** Start Materials provided **
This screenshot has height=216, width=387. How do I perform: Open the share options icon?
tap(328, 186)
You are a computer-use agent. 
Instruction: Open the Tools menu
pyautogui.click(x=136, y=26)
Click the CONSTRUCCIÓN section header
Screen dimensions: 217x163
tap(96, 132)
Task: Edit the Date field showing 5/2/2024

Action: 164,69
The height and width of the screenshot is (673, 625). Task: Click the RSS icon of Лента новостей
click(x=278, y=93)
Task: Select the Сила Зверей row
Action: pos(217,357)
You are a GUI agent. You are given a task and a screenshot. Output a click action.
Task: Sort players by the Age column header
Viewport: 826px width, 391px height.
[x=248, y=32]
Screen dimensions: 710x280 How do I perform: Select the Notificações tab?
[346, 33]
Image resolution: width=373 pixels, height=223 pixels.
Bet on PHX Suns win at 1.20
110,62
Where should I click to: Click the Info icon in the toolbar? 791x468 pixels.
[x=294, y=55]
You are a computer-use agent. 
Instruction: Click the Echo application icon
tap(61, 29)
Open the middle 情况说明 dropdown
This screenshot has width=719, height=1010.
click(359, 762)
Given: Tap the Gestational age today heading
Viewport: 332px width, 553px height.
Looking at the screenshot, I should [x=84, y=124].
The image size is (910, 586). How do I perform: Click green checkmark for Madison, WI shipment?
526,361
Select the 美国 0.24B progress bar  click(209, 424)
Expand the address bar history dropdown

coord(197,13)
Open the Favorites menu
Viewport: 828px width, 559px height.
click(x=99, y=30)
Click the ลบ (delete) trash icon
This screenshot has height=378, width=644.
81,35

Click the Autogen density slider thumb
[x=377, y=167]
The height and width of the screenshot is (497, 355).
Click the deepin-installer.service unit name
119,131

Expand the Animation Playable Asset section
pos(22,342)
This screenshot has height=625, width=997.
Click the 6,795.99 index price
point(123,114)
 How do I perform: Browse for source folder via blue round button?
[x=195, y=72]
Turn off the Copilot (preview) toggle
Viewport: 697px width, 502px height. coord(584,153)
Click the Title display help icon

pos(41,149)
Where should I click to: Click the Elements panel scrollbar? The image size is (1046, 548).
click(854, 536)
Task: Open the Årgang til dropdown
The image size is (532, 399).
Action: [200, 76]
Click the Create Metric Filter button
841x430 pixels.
** End Materials provided **
Task to carry out:
Lay out the lines above as a Markdown table with the columns "Row" and "Line", numbering each row and omitting blank lines.

Result for this task:
| Row | Line |
|---|---|
| 1 | This screenshot has height=216, width=387. How do I perform: Open the share options icon? |
| 2 | tap(328, 186) |
| 3 | You are a computer-use agent.  |
| 4 | Instruction: Open the Tools menu |
| 5 | pyautogui.click(x=136, y=26) |
| 6 | Click the CONSTRUCCIÓN section header |
| 7 | Screen dimensions: 217x163 |
| 8 | tap(96, 132) |
| 9 | Task: Edit the Date field showing 5/2/2024 |
| 10 | Action: 164,69 |
| 11 | The height and width of the screenshot is (673, 625). Task: Click the RSS icon of Лента новостей |
| 12 | click(x=278, y=93) |
| 13 | Task: Select the Сила Зверей row |
| 14 | Action: pos(217,357) |
| 15 | You are a GUI agent. You are given a task and a screenshot. Output a click action. |
| 16 | Task: Sort players by the Age column header |
| 17 | Viewport: 826px width, 391px height. |
| 18 | [x=248, y=32] |
| 19 | Screen dimensions: 710x280 How do I perform: Select the Notificações tab? |
| 20 | [346, 33] |
| 21 | Image resolution: width=373 pixels, height=223 pixels. |
| 22 | Bet on PHX Suns win at 1.20 |
| 23 | 110,62 |
| 24 | Where should I click to: Click the Info icon in the toolbar? 791x468 pixels. |
| 25 | [x=294, y=55] |
| 26 | You are a computer-use agent.  |
| 27 | Instruction: Click the Echo application icon |
| 28 | tap(61, 29) |
| 29 | Open the middle 情况说明 dropdown |
| 30 | This screenshot has width=719, height=1010. |
| 31 | click(359, 762) |
| 32 | Given: Tap the Gestational age today heading |
| 33 | Viewport: 332px width, 553px height. |
| 34 | Looking at the screenshot, I should [x=84, y=124]. |
| 35 | The image size is (910, 586). How do I perform: Click green checkmark for Madison, WI shipment? |
| 36 | 526,361 |
| 37 | Select the 美国 0.24B progress bar  click(209, 424) |
| 38 | Expand the address bar history dropdown |
| 39 | coord(197,13) |
| 40 | Open the Favorites menu |
| 41 | Viewport: 828px width, 559px height. |
| 42 | click(x=99, y=30) |
| 43 | Click the ลบ (delete) trash icon |
| 44 | This screenshot has height=378, width=644. |
| 45 | 81,35 |
| 46 | Click the Autogen density slider thumb |
| 47 | [x=377, y=167] |
| 48 | The height and width of the screenshot is (497, 355). |
| 49 | Click the deepin-installer.service unit name |
| 50 | 119,131 |
| 51 | Expand the Animation Playable Asset section |
| 52 | pos(22,342) |
| 53 | This screenshot has height=625, width=997. |
| 54 | Click the 6,795.99 index price |
| 55 | point(123,114) |
| 56 |  How do I perform: Browse for source folder via blue round button? |
| 57 | [x=195, y=72] |
| 58 | Turn off the Copilot (preview) toggle |
| 59 | Viewport: 697px width, 502px height. coord(584,153) |
| 60 | Click the Title display help icon |
| 61 | pos(41,149) |
| 62 | Where should I click to: Click the Elements panel scrollbar? The image size is (1046, 548). |
| 63 | click(854, 536) |
| 64 | Task: Open the Årgang til dropdown |
| 65 | The image size is (532, 399). |
| 66 | Action: [200, 76] |
| 67 | Click the Create Metric Filter button |
| 68 | 841x430 pixels. |